> **抜粋**
=====

「警視庁強行犯係 樋口顕Season2」67歳の内藤剛志が年齢を重ねることへの思い…「年を取っても楽しそうにしていたいな」

内藤剛志さん演じる等身大の刑事・樋口顕が、高い洞察力や推理力で事件の裏に潜む真実を追求していくさまを描く「警視庁強行犯係 樋口顕Season2」(テレビ東京系)。仕事と家庭のはざまで悩みながらも、自分が信じる正義を貫き真摯(しんし)に事件に向き合う彼の姿は、見ていて人間らしさを感じられ、共感できる方も多いのではないでしょうか? また、数多くの難事件が待ち受ける中、Season2ならではの新たな樋口の活躍にも期待が高まります。

今回は、そんな樋口顕を演じる内藤剛志さんを直撃取材! 本作がご自身にとってどんな存在なのかや座長としての気遣い、またセリフの覚え方や年齢を重ねることへの思いについてお伺いしました。

――内藤さんはこれまで「警視庁・捜査一課長」シリーズ(テレビ朝日系)の大岩純一や「金田一少年の事件簿」(日本テレビ系)の剣持勇など、さまざまな刑事役を演じられていますが、本作は内藤さんにとってどんな存在の作品ですか?

「本作のシリーズは、2003年に放送された『朱夏 警視庁脅迫事件』から20年近くやらせていただいているので、ドラマの中でリアルに年齢を重ねていくことができているんですね。それはほかの作品にはない、すごくいいところだと思っています。だから、樋口は50代ですが、ドラマの中の年月を考えると少なくとも20年はたっているイメージで、その時間の経過を見せるためにメークで白髪の量を増やしたりして。また、30代後半でこの作品に初めて出会って、20年間一緒にやらせていただいたというのも、ほかのドラマにはない部分かな。共演者の方々との関係性もすごく深くなってくるから、ある種ドキュメンタリー的な要素も含まれているんじゃないかと思います。視聴者の皆さんに見ていただいて、さらに続けていけたらうれしいですね」

――ぜひ期待しています! 主役を演じるにあたり、座長として意識されていることはありますか?

「楽しい現場になるように意識していますね。そのために、俺が延々と話しているので『一番うるさい』とよく言われます(笑)。シーンとした静かな現場が嫌なので、みんなが楽しめて、朝起きたら『今日は内藤がいる撮影現場だから楽しみだ!』と思ってもらえるようにと考えています」

――それは共演者の方からするとありがたいですよね。初共演の方にも話しかけたりされるんですか?

=====

元データの行

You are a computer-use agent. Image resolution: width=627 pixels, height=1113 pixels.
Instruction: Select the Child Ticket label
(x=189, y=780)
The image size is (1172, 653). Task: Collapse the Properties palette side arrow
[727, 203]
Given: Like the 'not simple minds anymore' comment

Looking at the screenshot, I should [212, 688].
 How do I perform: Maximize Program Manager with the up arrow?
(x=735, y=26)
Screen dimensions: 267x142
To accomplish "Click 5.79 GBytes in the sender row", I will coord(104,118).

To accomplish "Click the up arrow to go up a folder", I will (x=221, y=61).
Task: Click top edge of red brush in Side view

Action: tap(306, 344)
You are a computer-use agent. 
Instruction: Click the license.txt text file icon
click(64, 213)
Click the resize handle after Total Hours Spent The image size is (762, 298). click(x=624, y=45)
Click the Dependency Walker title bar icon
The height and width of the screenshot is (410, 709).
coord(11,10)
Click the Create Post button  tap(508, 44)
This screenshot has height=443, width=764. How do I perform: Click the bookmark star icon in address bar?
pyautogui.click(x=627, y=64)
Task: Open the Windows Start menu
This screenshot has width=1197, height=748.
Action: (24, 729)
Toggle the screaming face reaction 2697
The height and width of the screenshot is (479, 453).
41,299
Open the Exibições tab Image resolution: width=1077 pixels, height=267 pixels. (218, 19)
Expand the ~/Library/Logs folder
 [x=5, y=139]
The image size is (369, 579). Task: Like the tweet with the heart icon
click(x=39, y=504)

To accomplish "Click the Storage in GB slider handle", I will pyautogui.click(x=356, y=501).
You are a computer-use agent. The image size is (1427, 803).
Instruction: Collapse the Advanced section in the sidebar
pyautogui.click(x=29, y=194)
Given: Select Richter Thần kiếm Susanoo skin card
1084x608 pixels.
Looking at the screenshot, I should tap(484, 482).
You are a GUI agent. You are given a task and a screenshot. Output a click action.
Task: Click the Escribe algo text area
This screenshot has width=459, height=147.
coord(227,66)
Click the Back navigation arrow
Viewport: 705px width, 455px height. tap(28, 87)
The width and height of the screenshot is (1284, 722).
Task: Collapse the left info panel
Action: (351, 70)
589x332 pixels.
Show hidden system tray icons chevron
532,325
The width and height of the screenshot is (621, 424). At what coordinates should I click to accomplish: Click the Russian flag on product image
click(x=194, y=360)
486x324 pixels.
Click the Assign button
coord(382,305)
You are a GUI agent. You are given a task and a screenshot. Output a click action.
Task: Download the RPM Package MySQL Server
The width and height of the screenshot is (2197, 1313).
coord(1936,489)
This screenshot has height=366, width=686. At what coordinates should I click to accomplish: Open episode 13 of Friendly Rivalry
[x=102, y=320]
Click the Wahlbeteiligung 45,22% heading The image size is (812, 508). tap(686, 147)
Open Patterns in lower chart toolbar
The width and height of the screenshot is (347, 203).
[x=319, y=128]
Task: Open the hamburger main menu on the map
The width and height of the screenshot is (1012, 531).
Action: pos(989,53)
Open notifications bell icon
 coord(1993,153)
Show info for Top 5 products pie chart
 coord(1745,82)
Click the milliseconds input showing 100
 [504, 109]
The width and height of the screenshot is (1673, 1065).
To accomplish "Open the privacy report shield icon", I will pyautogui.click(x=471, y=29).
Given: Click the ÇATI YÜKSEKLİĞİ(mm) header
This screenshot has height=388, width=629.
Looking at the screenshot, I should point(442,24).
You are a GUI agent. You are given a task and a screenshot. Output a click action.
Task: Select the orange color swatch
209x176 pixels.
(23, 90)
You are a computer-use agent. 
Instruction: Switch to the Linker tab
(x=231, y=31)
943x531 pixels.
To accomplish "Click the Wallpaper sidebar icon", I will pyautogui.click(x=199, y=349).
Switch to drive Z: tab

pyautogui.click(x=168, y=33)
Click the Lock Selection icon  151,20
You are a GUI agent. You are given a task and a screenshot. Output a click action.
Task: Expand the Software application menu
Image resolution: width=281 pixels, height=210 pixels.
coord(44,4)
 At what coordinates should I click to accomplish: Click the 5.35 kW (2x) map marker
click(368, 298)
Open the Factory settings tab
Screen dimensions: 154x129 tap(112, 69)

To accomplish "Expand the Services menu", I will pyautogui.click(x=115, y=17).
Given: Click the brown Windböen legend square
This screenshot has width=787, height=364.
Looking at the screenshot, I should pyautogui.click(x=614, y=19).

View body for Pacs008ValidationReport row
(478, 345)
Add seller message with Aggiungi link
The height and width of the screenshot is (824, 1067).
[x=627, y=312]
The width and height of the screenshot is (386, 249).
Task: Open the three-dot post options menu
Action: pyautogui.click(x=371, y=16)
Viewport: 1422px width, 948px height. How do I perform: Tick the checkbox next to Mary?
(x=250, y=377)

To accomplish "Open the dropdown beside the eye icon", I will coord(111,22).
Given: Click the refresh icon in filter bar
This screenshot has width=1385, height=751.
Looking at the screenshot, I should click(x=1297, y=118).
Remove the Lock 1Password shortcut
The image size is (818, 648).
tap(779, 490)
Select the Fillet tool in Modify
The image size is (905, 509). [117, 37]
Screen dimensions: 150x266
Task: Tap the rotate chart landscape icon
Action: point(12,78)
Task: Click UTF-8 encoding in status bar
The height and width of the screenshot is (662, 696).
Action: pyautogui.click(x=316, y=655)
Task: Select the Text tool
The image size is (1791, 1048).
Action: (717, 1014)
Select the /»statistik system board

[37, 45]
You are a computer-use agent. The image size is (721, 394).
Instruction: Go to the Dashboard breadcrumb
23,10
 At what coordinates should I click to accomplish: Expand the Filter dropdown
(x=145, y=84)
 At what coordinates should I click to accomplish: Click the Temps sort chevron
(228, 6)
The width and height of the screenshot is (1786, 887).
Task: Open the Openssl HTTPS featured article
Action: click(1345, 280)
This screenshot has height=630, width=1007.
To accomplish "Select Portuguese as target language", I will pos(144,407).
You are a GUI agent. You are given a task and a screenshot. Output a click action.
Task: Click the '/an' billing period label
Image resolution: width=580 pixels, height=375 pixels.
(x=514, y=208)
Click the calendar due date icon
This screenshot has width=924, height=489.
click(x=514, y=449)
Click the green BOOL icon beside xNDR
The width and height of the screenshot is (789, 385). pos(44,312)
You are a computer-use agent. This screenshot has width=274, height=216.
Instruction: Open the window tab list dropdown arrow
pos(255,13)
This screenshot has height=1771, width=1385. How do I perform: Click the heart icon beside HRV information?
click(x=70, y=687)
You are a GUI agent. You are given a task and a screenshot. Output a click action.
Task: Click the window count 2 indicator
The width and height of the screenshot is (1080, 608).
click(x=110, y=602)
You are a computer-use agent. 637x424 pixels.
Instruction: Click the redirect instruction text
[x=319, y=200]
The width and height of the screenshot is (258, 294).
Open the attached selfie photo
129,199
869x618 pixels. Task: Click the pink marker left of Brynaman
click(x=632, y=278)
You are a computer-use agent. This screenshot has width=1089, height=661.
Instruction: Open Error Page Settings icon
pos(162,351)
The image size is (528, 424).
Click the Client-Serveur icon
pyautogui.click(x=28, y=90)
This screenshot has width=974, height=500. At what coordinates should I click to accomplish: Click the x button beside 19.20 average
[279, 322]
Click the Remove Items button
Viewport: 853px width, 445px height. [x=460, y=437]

=====

> **実施する作業**
- A) 内藤剛志さんのインタビューによると、本作のシリーズは何年に放送されたどの作品から続いているか。
- B) 元データの行のうち、「This screenshot has height=1771, width=1385.」を含む行から最後の行までを、「selfie photo」を「profile photo」に変え、ほかは変えずにもう一度書き出してください。

> **作業ごとの回答**
- A) 2003年に放送された『朱夏 警視庁脅迫事件』から続いています。

- B)
This screenshot has height=1771, width=1385. How do I perform: Click the heart icon beside HRV information?
click(x=70, y=687)
You are a GUI agent. You are given a task and a screenshot. Output a click action.
Task: Click the window count 2 indicator
The width and height of the screenshot is (1080, 608).
click(x=110, y=602)
You are a computer-use agent. 637x424 pixels.
Instruction: Click the redirect instruction text
[x=319, y=200]
The width and height of the screenshot is (258, 294).
Open the attached profile photo
129,199
869x618 pixels. Task: Click the pink marker left of Brynaman
click(x=632, y=278)
You are a computer-use agent. This screenshot has width=1089, height=661.
Instruction: Open Error Page Settings icon
pos(162,351)
The image size is (528, 424).
Click the Client-Serveur icon
pyautogui.click(x=28, y=90)
This screenshot has width=974, height=500. At what coordinates should I click to accomplish: Click the x button beside 19.20 average
[279, 322]
Click the Remove Items button
Viewport: 853px width, 445px height. [x=460, y=437]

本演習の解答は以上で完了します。